Task objective — Please repeat the data exactly. Any picture in it stays out.

The input —
========

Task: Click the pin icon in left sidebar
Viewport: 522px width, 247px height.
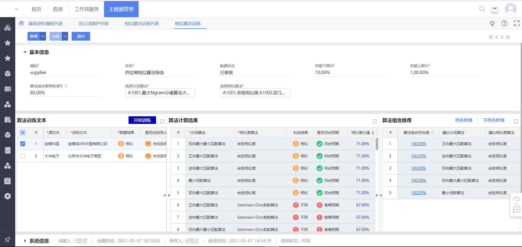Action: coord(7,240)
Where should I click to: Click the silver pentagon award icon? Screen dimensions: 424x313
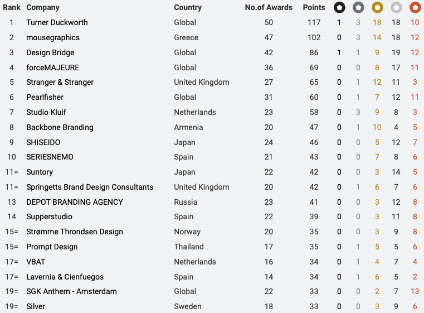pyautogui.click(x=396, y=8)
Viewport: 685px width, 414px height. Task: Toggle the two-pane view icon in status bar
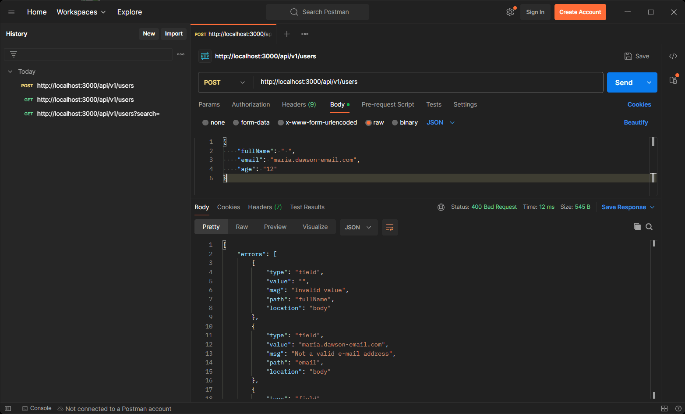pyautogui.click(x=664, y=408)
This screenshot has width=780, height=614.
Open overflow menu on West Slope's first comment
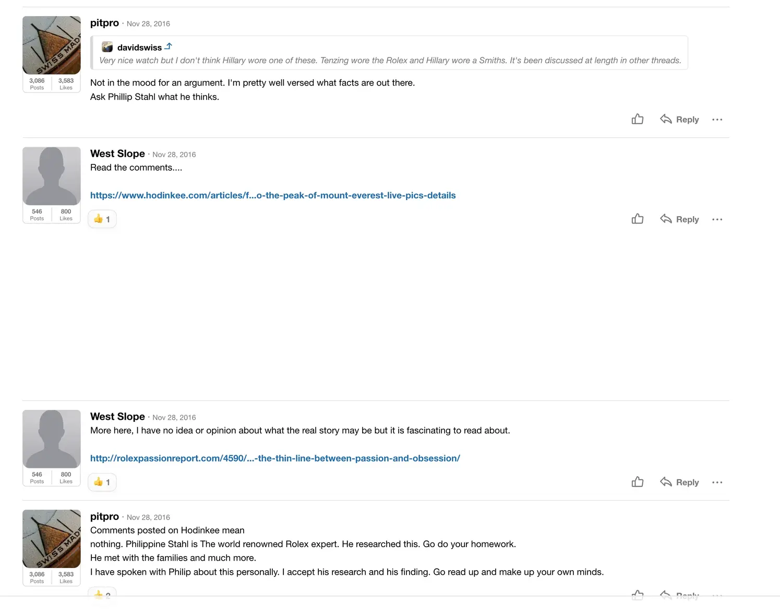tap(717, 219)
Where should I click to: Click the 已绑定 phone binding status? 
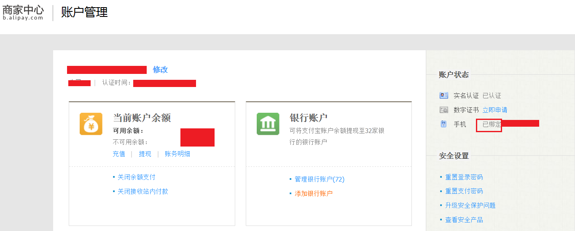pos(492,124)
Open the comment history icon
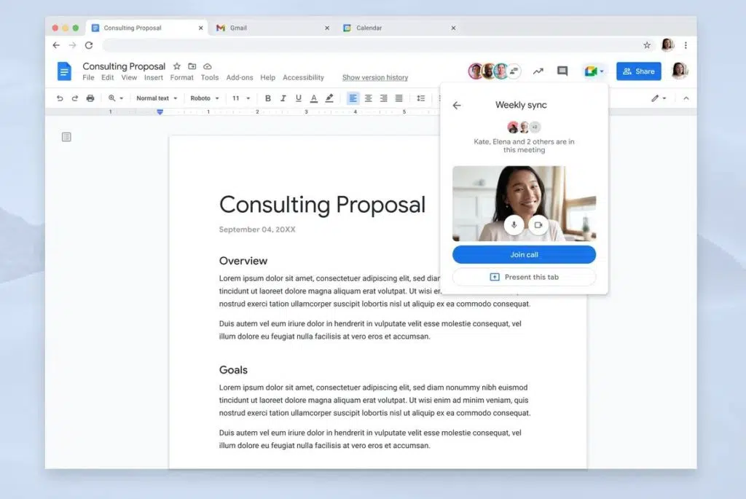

========

Written response —
Task: Click the pin icon in left sidebar
Viewport: 522px width, 247px height.
Action: coord(7,240)
Where should I click to: Click the silver pentagon award icon? Screen dimensions: 424x313
pyautogui.click(x=396, y=8)
Viewport: 685px width, 414px height. Task: Toggle the two-pane view icon in status bar
pyautogui.click(x=664, y=408)
This screenshot has width=780, height=614.
Open overflow menu on West Slope's first comment
tap(717, 219)
Where should I click to: Click the 已绑定 phone binding status? 
pos(492,124)
Open the comment history icon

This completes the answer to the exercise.